**Prompt 1:**
In the article on local communities, what percentage of British office workers have gone back to work according to the Morgan Stanley survey?
**Prompt 2:**
Reproduce word for word the part of the article on local communities between "Closed retail units" and "norm for many.", inclusive.

The rebirth of local communities

The rise in home working has thrown cities into crisis so is the rebirth of local communities here?

Once bustling, busy and thriving with office workers and shoppers, city centres all over the country now lie desolate and empty with every day looking and feeling more like an early Sunday morning rather than a weekday.

And despite the easing of lockdown at the start of June, we all know the new normal is far removed from life as we’ve known it for decades.

Closed retail units and food stores, restaurants, pubs, cafes struggling to survive with social distancing measures and place and a significant reluctance by many to return to their former place of work.

According to Morgan Stanley, a recent survey shows that only 34% of British office workers have gone back to work. This compares with 76% in Italy and 83% in France.

The same report states a mere 18% of European office workers want to return to an office environment five days a week.

And whilst some three weeks ago the government encouraged a return to work, few have done so to date.

It takes around four weeks for new behaviour to be learnt and with lockdown having been in place for over nine weeks from the last week of March, that enforced behaviour has now become the new norm for many.

**Study material:**
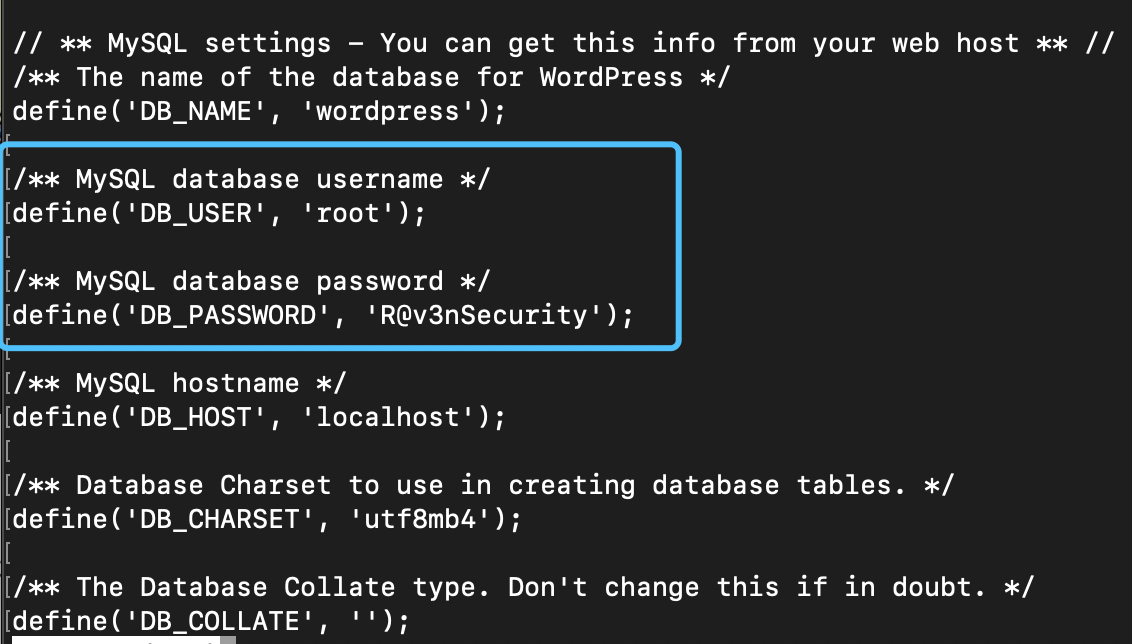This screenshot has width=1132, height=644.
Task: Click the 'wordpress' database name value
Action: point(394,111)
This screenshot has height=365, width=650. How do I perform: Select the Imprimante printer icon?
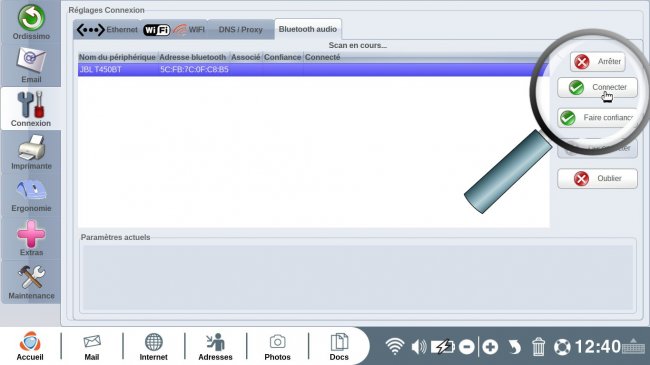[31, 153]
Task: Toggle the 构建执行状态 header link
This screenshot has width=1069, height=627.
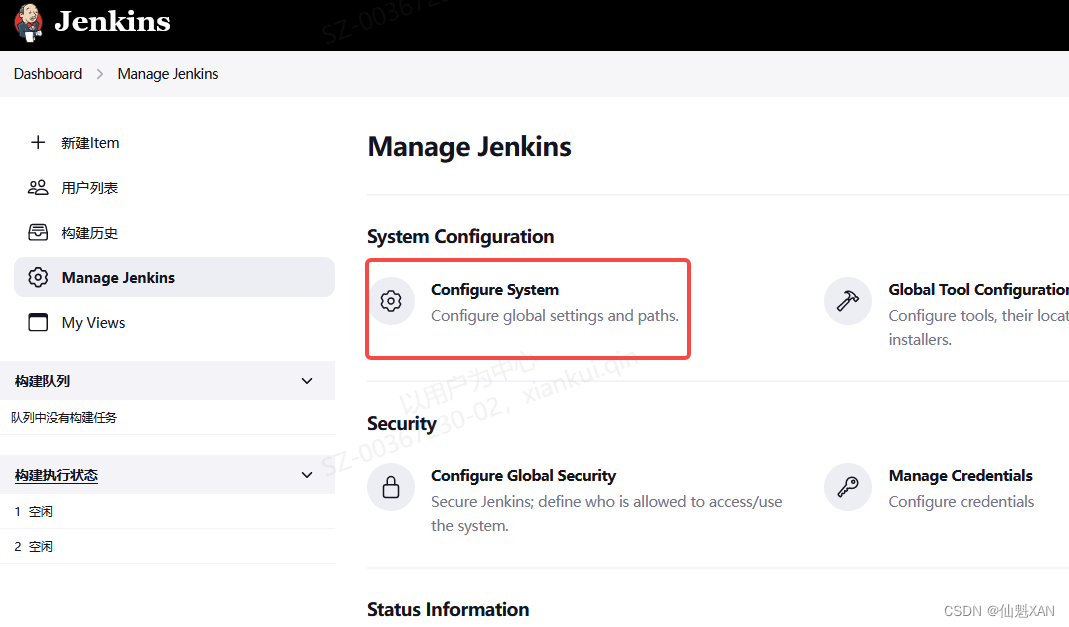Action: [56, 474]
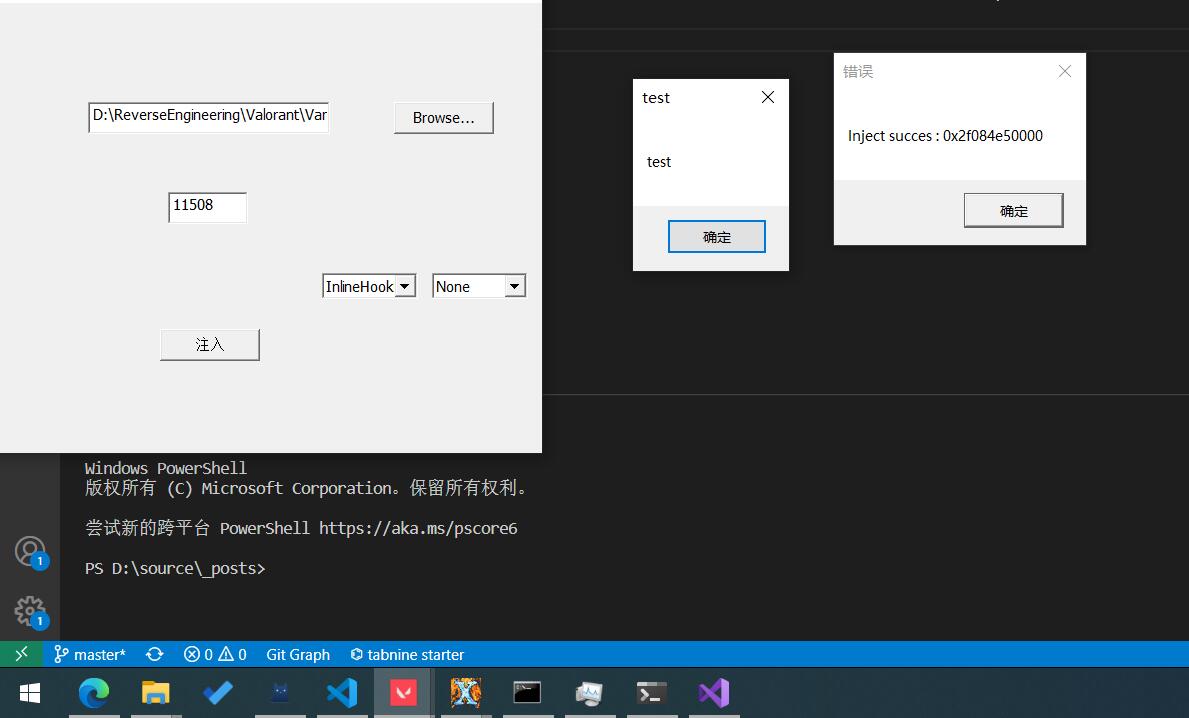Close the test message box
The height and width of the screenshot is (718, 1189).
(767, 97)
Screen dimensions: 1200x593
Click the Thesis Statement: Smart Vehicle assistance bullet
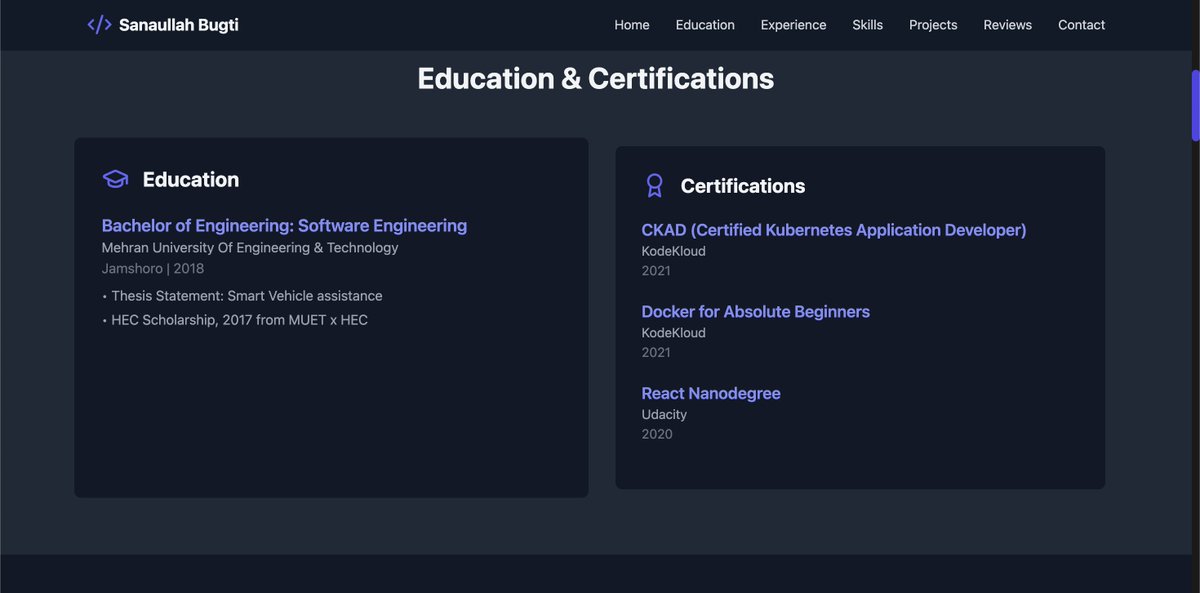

---

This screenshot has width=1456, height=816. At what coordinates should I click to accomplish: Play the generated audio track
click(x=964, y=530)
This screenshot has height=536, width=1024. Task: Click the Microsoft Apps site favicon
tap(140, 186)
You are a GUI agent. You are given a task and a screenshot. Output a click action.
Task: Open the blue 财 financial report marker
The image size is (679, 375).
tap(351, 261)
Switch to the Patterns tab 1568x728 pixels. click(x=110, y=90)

==

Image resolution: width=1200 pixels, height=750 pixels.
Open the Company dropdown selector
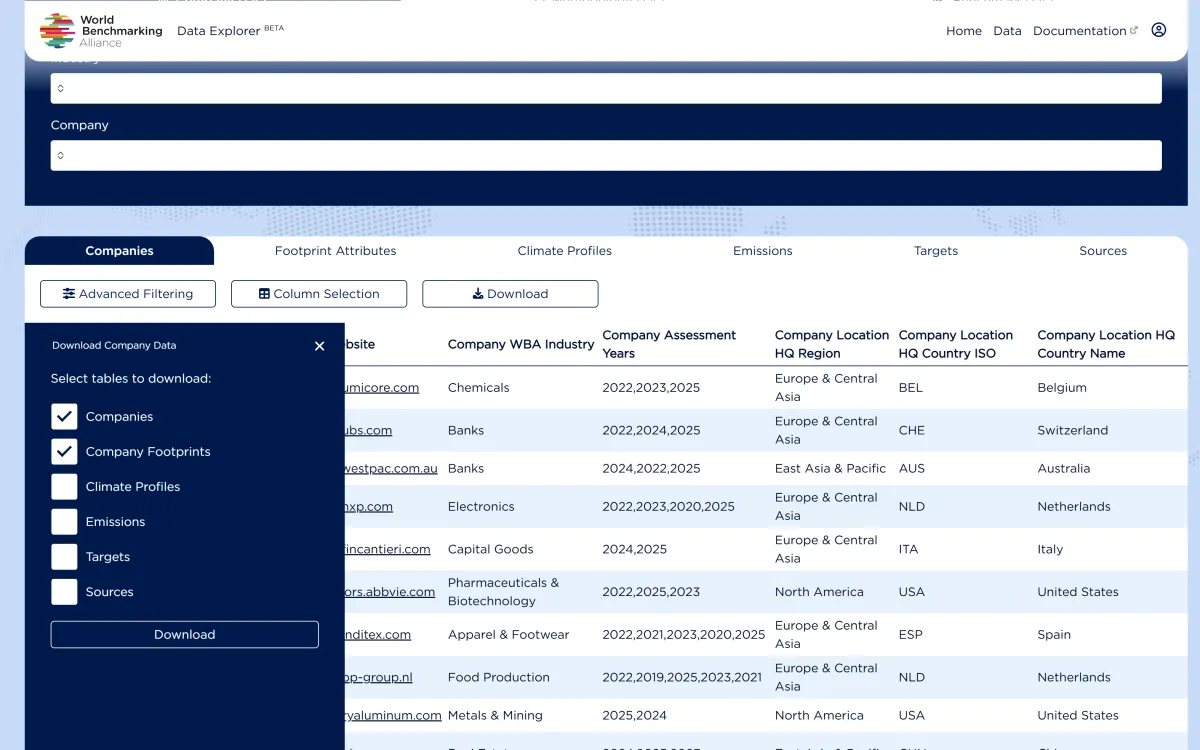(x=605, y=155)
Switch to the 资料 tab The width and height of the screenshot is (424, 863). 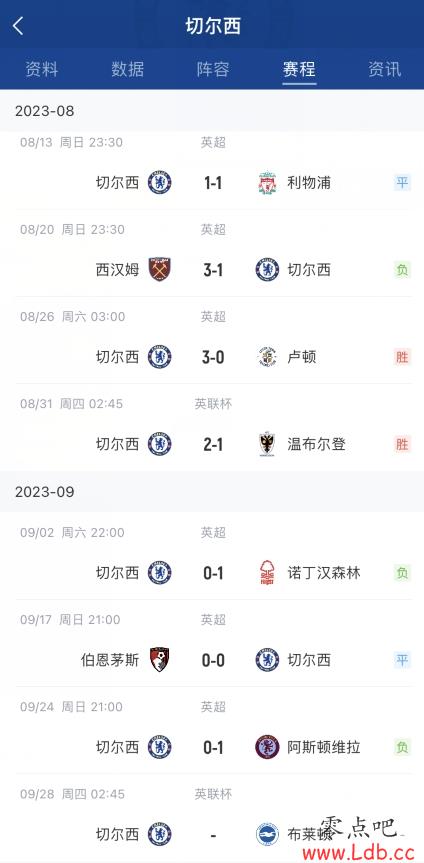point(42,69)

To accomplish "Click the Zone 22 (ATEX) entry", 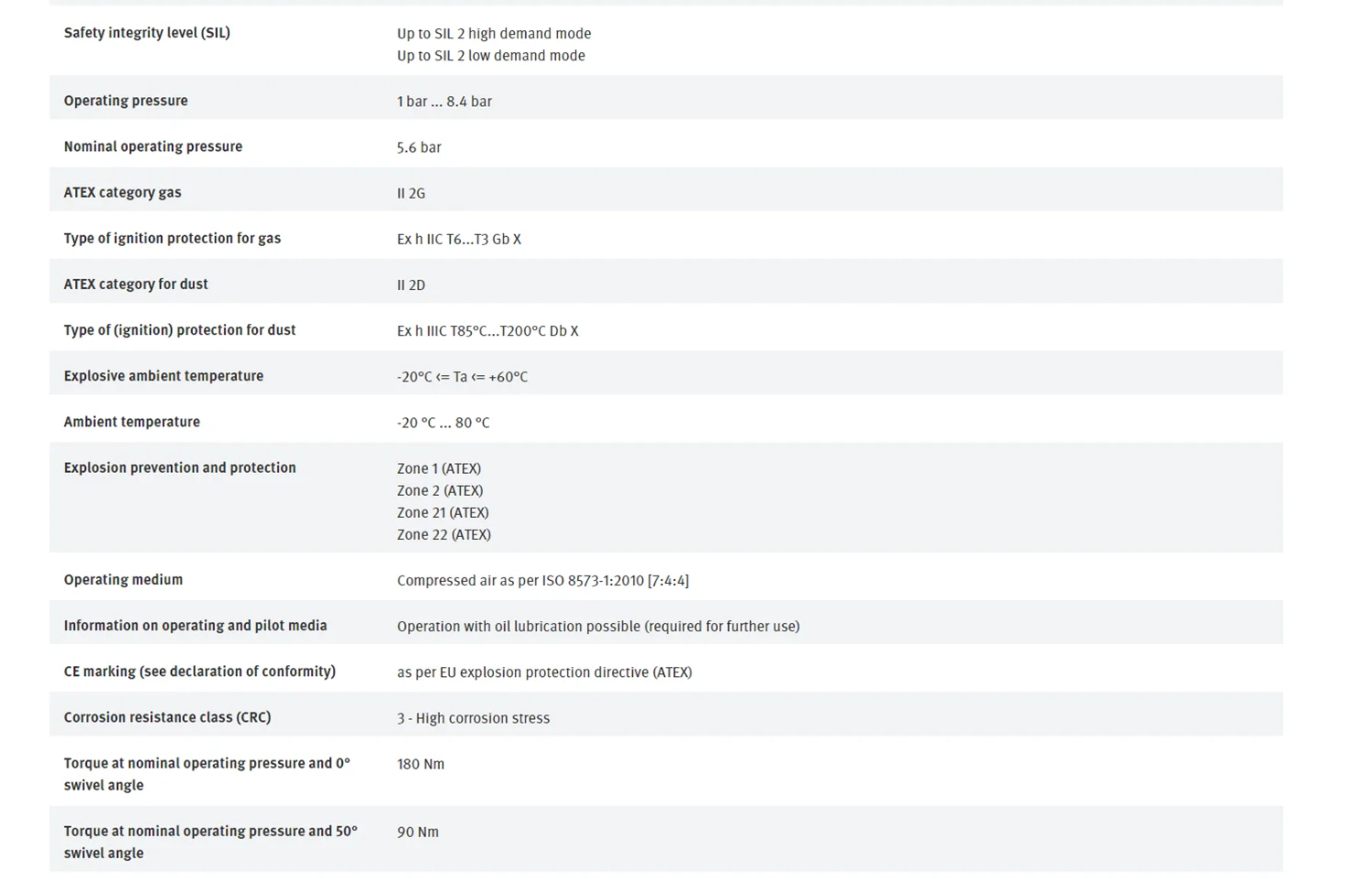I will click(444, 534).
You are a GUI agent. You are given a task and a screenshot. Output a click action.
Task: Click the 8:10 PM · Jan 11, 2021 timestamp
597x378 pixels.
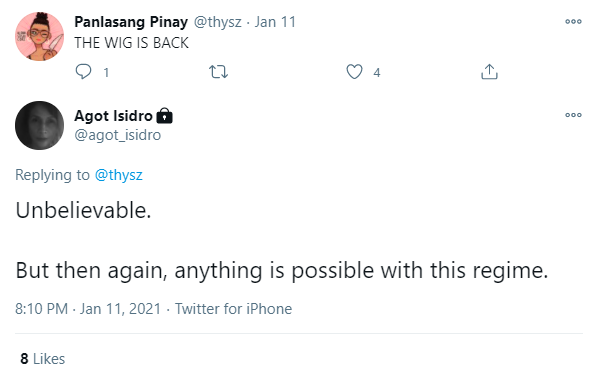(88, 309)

**Exercise output 1:**
Only 34% of British office workers have gone back to work.

**Exercise output 2:**
Closed retail units and food stores, restaurants, pubs, cafes struggling to survive with social distancing measures and place and a significant reluctance by many to return to their former place of work.

According to Morgan Stanley, a recent survey shows that only 34% of British office workers have gone back to work. This compares with 76% in Italy and 83% in France.

The same report states a mere 18% of European office workers want to return to an office environment five days a week.

And whilst some three weeks ago the government encouraged a return to work, few have done so to date.

It takes around four weeks for new behaviour to be learnt and with lockdown having been in place for over nine weeks from the last week of March, that enforced behaviour has now become the new norm for many.